Sobre o amor do Pai.
- O dono da vinha não precisava de tantos operários e nem de sair - como agoniado - a toda hora em busca deles. Na verdade, a preocupação não é com ele e com seu lucro, mas com aqueles que estão sem o sustento para suas famílias. Eles têm direito? Eles têm Mérito? Eles têm Capacidade? Eles estão no “justo”? Bom, parece que o patrão não se põe tais perguntas, mas outra: “Ninguém pensou neles, eles têm necessidade e estão com fome”. Jesus nos revela o Deus de bondade sem motivos, o Deus da surpresa que causa vertigens nos pensamentos normais. Nenhum patrão faria assim. E se o patrão da parábola o faz é para nos precaver a jamais reduzir a imagem de Deus. Deus é sempre mais e mais, resta-nos abrir a boca e ser educados por Ele: “Eu sou o Senhor teu Deus, que te tirei da terra do Egito; abre bem a tua boca, e ta encherei” (Sl 81).
- A nossa recompensa deve ser considerada como um dom por dividir. Assim fez José do Egito. Predileto do pai Jacó, cheios de méritos diante de Deus e do Faraó, salvou seus irmãos, os mesmos que tentaram matá-lo. Um dom por dividir, não um dom para pôr em comparação com os dons dos demais.
- O Pai não foi injusto, mas generoso. Não tirou nada dos primeiros, só acrescentou algo a mais aos últimos. Provocação? Sim! Provoca-nos e nos lança a todos em uma aventura desconhecida: aquela da bondade. A bondade abre-nos a um horizonte mais amplo....
Comentários finais
- Podemos, sim, ficar limitados e considerando as obras, os méritos. A parábola nos convida para além disso, para olhar o homem que necessita, que padece.
- Jesus revela que para Deus a recompensa justa é conhecer o Pai amoroso e saber-se filhos d´Ele. No reino de Deus, a recompensa não tem nada a ver com “coisas” materiais ou espirituais, mas é relação entre pessoas: nós e o Senhor.

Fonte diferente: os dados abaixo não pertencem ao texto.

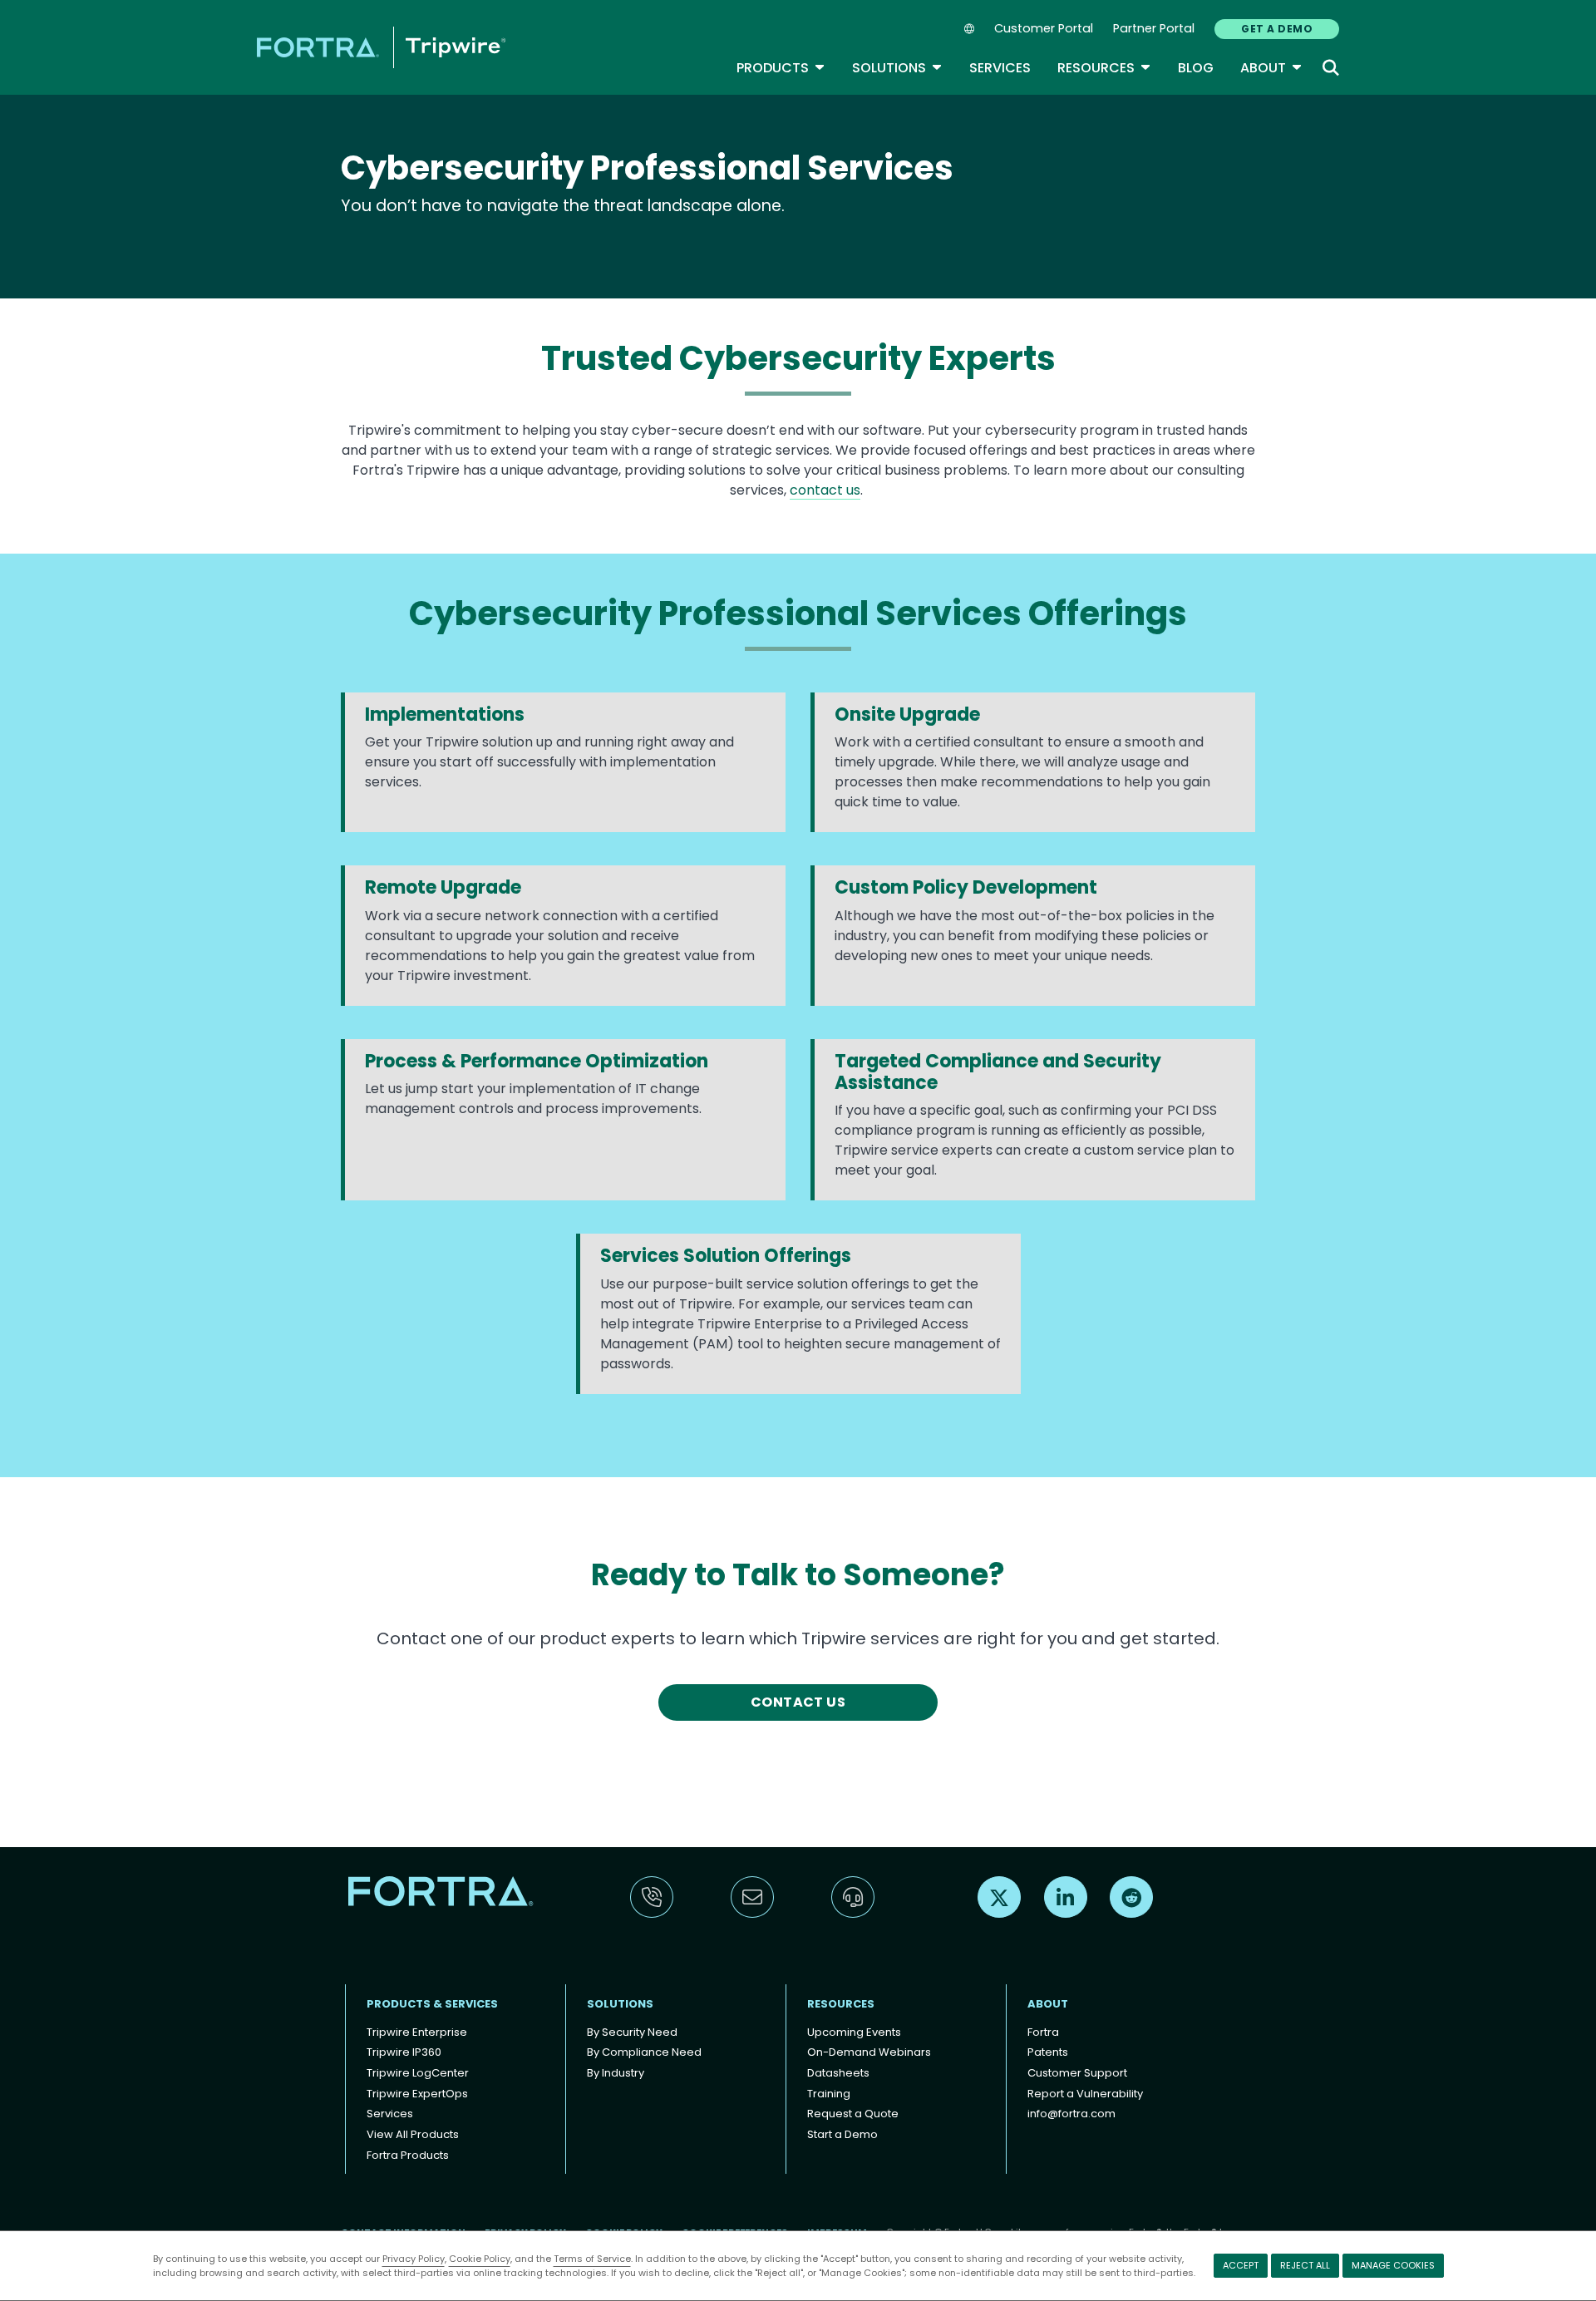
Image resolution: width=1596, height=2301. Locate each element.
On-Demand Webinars (869, 2052)
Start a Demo (842, 2134)
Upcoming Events (854, 2032)
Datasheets (838, 2073)
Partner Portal (1154, 28)
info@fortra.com (1071, 2113)
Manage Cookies (1393, 2265)
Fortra (1043, 2032)
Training (828, 2093)
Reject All (1305, 2265)
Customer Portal (1043, 28)
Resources (1104, 67)
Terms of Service (592, 2258)
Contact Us (798, 1702)
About (1271, 67)
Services (1000, 67)
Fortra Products (408, 2155)
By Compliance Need (644, 2052)
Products (780, 67)
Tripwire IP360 (404, 2052)
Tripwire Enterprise (417, 2032)
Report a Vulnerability (1085, 2093)
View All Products (413, 2134)
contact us (825, 490)
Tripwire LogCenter (418, 2073)
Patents (1047, 2052)
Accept (1241, 2265)
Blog (1196, 67)
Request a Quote (853, 2113)
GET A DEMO (1277, 29)
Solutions (897, 67)
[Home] (381, 47)
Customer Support (1077, 2073)
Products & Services (432, 2004)
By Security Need (632, 2032)
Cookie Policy (479, 2258)
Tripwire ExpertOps (417, 2093)
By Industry (615, 2073)
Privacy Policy (413, 2258)
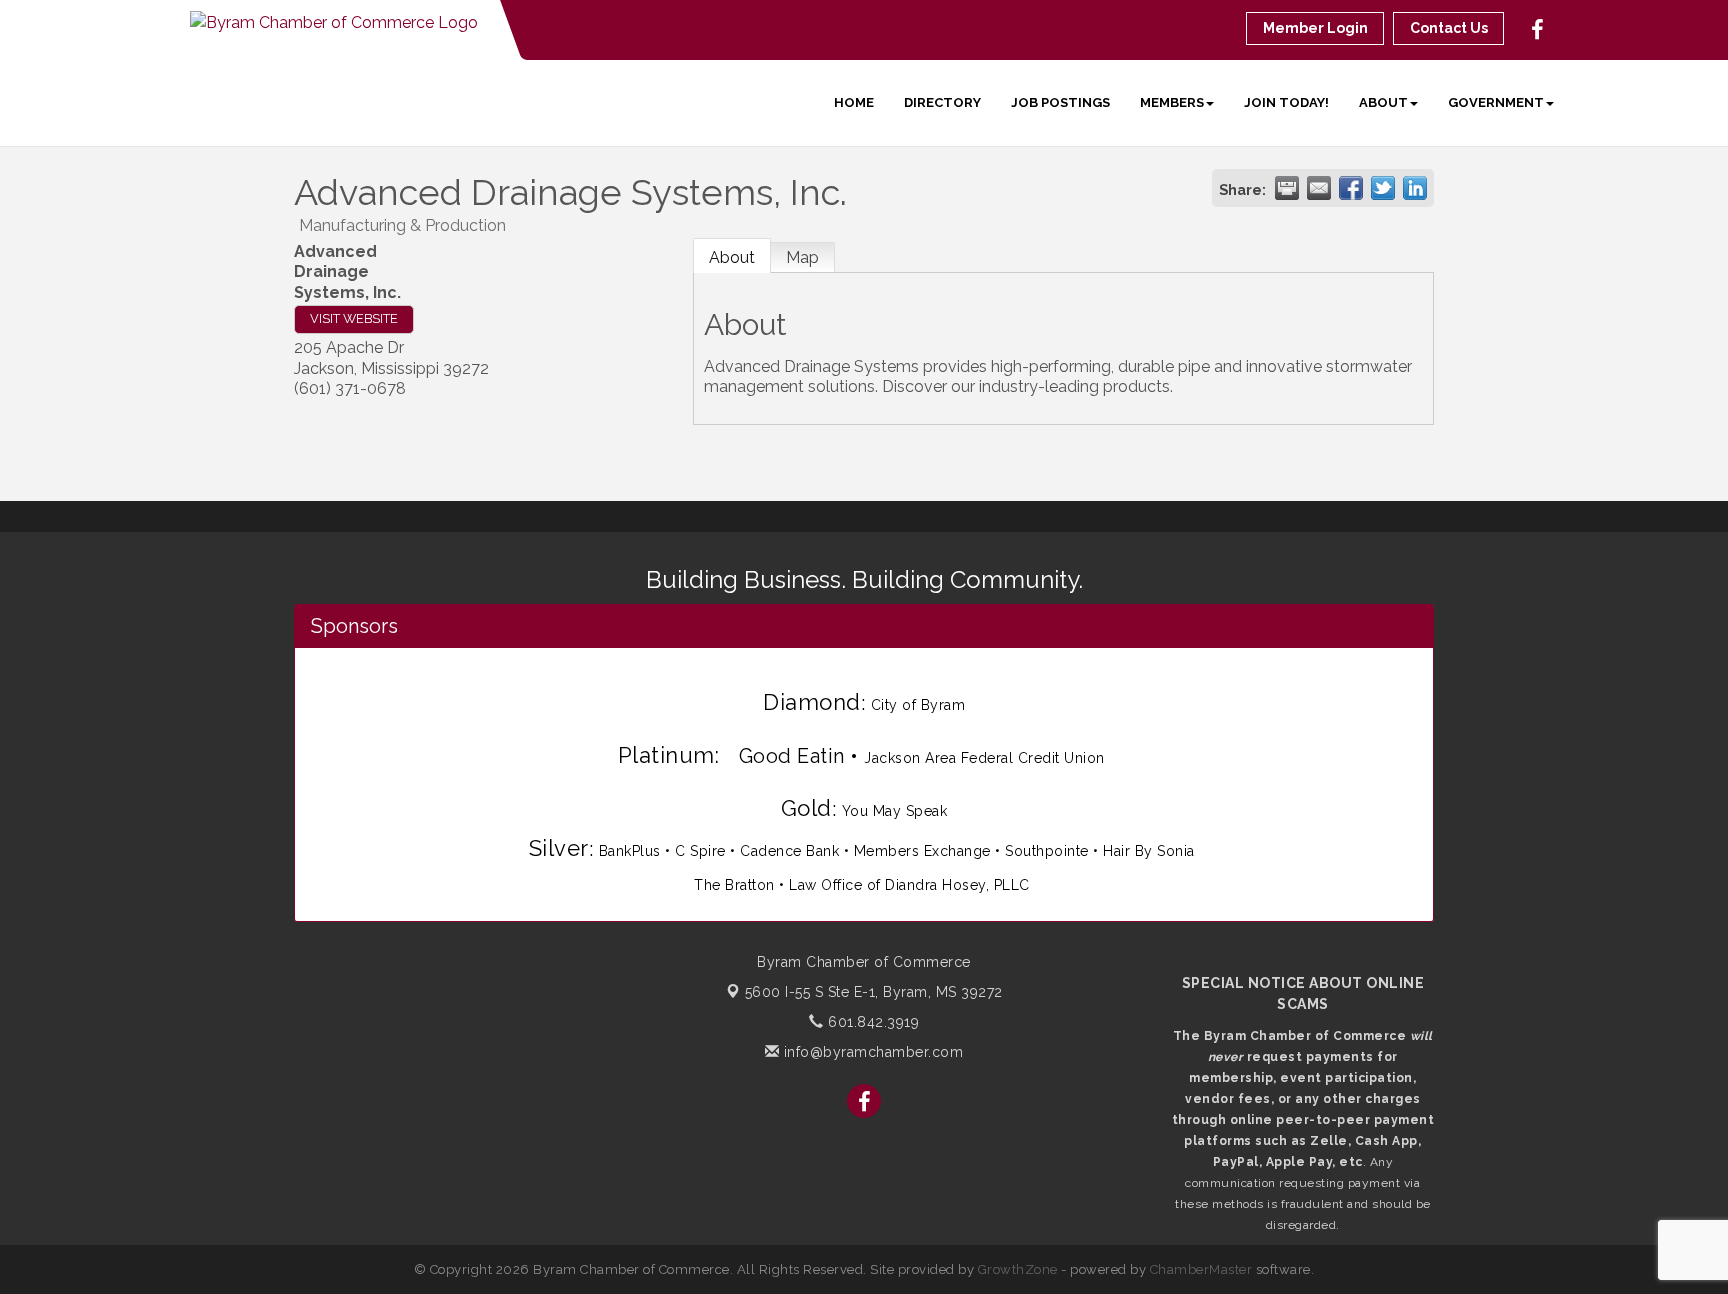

- A raiz da religião do mérito, do “toma-lá-dá-cá”. Quanto me sinto desprovido de uma presença segura e benfazeja, procuro me segurar em algo. Seguro-me em mim mesmo e no que eu possa conquistar para me segurar. Os outros, ou me serão indiferentes, ou os verei como concorrência enquanto podem tomar meus bens e méritos que me dão proteção. No fundo, a religião do mérito tem por Deus o próprio “ego” de quem assim vive tal religião.
- A frase “Os últimos serão os primeiros” significa que o reino apregoado por Jesus é o reino da gratuidade. A gratuidade nos desmonta, nos faz sentir importantes e no direito de existir. E se temos a graça de sempre ter estado com o Senhor, como os primeiros operários, deveríamos ter aprendido a lição, isto é, sempre nos consideremos neste oceano de aceitação, pois fomos aceitos, muito amados. Lembro-me de uma cena. Passava de ônibus em uma rua não tão movimentada. Era de noite. Vi na beira da calçado uma pessoa deitada, talvez drogada. E debruçada sobre esta pessoa estava alguém. Este alguém procurava oferecer ajuda àquela pessoa ali jogada. Que retorno poderia aquela pessoa usuária de drogas oferecer? Pura gratuidade era oferecida ali. Isto se chama também amor incondicional. A expressão “Os últimos serão os primeiros”, portanto, é uma linguagem para combater a mentalidade e a religião marcadas pela lei do comprar, do merecer, e expressa a lei do amor e da adoção (ao filho natural devo-lhe obrigação. Ao filho adotado, não: pura gratuidade). Não é tão fácil acreditar na expressão “Os últimos serão os primeiros”. Sinal da dúvida aparece no nosso falar: “Será que sou assim tão aceito, amado? Impossível!!!. Jesus um dia disse: “Não quero sacrifícios, mas misericórdia”. Outra tentativa do nosso Salvador de nos livrar daquela tentação de considerar a Deus como um comerciante, e não como o Pai querido.
- “Toma pois o que é teu e vai embora”. Perde o aconchego da casa dos irmãos e do Pai, e fica, assim, abraçado consigo mesmo. Que triste! Uma criança, um dia, deve entender que a mãe dele não é só mãe dele. O operário que perdeu os laços com o Pai não passa de uma criança egocêntrica e narcisística.